We do know the proceeding will guided by the United States Bankruptcy Court for the Southern District of Texas in Houston where lots of motions and filings are populating the court docket every day.

Radio World asked Jeffrey Tarkenton, an attorney in the bankruptcy and restructuring group at Womble Bond Dickinson (US) LLP, about what iHeartMedia is going through and the possible outcomes to its reorganization.

Radio World: What are the best practices for iHeartMedia and its operations at this point? Is it business as usual or could there be some cost-cutting?

Jeffrey Tarkenton: The broadcaster can continue to operate in the ordinary course while it reorganizes in bankruptcy, and cost cutting is not necessarily required. The purpose of iHeartMedia’s reorganization is to convert much of its debt to equity and fix the balance sheet. The broadcaster says the deal will reduce its debt by about $10 billion. That’s substantial. The terms of the restructuring will be subject to approval by the Bankruptcy Court.

RW: What are the possible outcomes for iHeartMedia?

Tarkenton: There are three main potential outcomes. First, the company successfully reorganizes through the confirmation of a Chapter 11 plan of reorganization and exits bankruptcy and operates in the ordinary course of business. Macy’s department store chain is a good example of that outcome. Second, the company cannot continue to operate its business, ceases operations and sells off its assets. The liquidation of the assets may be followed by, or assisted by, the confirmation of a Chapter 11 plan of liquidation. Circuit City is an example of that outcome. Third, the company’s case can be converted to a Chapter 7 case in which a trustee is appointed to liquidate the assets, and the debtor company ceases operations. That outcome is not typical for large corporations.

RW: What’s the role of the bankruptcy judge and could he ultimately tell iHeartMedia to sell off some properties?

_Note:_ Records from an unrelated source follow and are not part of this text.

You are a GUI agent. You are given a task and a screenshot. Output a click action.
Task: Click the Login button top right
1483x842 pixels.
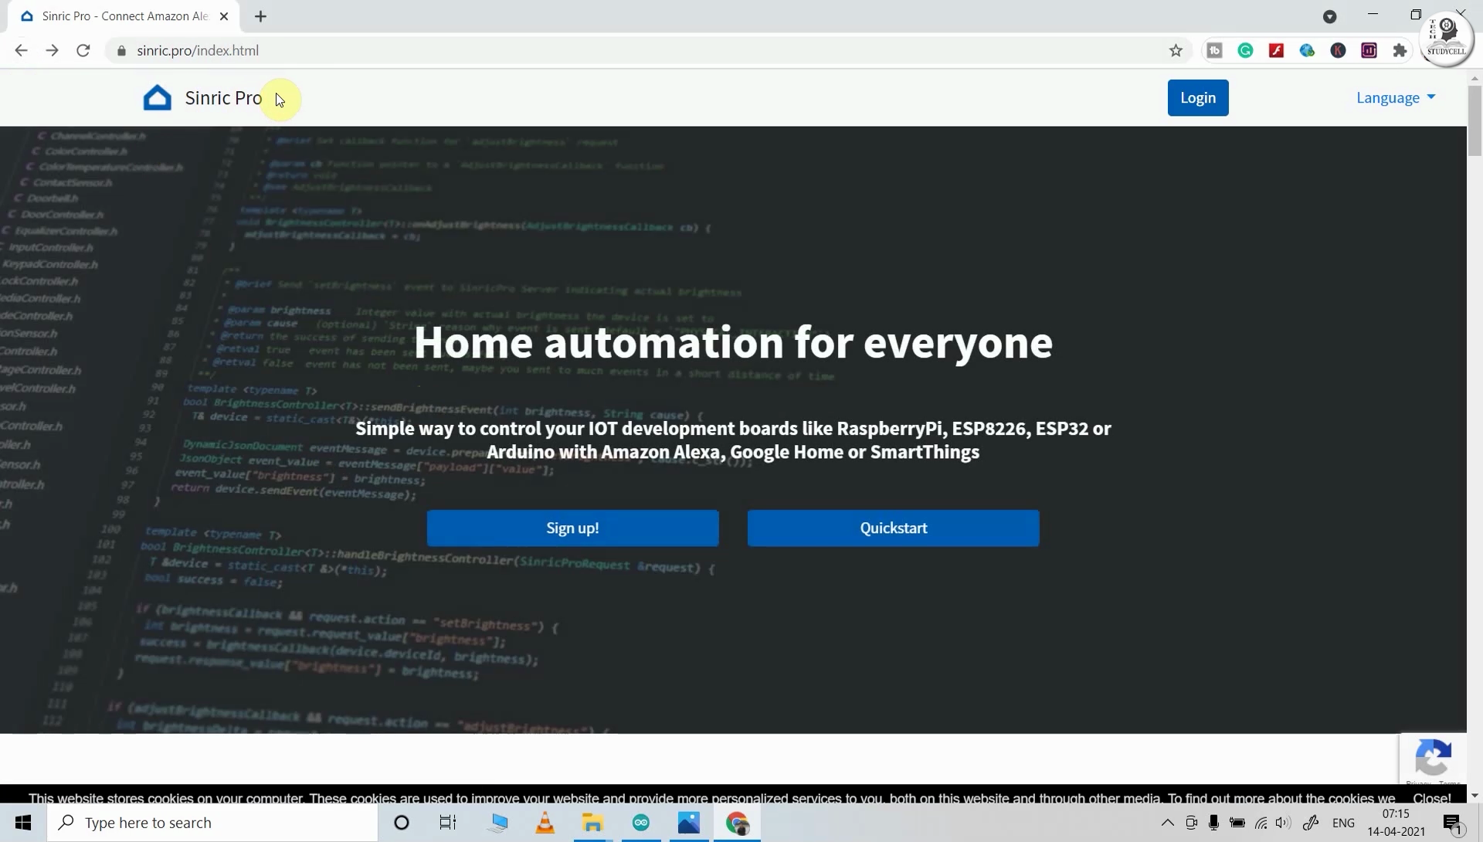coord(1198,97)
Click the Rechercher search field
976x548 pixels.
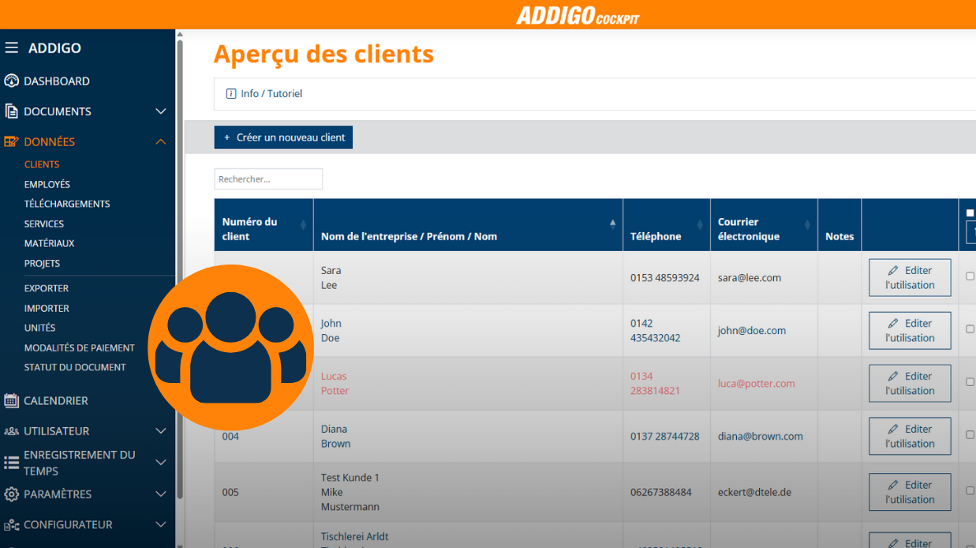point(268,179)
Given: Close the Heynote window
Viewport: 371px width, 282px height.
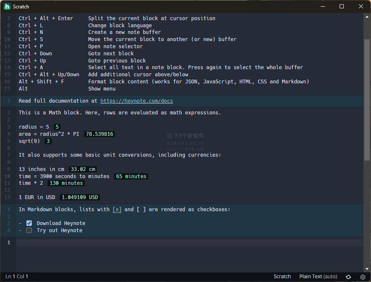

Tarkenton: Bankruptcy judges are federal judges whose duties include managing the cases that are assigned to them, ruling on motions filed in those cases, overseeing trials of matters that arise in those cases and deciding whether or not to confirm Chapter 11 plans. Typically, they cannot, of their own volition, require a debtor to sell assets, and they do not act as arbiters in the cases that are assigned to them. If iHeartMedia wants to sell some assets, then it typically will need to file a motion with the bankruptcy court requesting authorization to do so. The bankruptcy judge does not act as an arbiter, but he will rule on any motions filed by dissatisfied stakeholders and creditors or by the debtor.

RW: What are a few potential complications in iHeartMedia’s proceeding?

Tarkenton: Financial complications involve the debtor company failing to meet its projections. Legal complications can exist where a minority group of creditors finds a legal basis to block confirmation of iHeartMedia’s Chapter 11 plan.

RW: What’s the criteria for iHeartMedia to emerge from the Chapter 11 process?

Tarkenton: The debtor company, or in some cases, creditors or a creditors’ committee where the debtor has lost the exclusive right to file a plan, decides when to file a Chapter 11 plan. For the court to approve the plan, generally the plan must be approved by each class of creditors whose claims have been impaired. There is a provision where the court can confirm (“cram down”) a plan without all classes of creditors voting for a plan provided, among other things, that the creditors are treated fairly and equitably.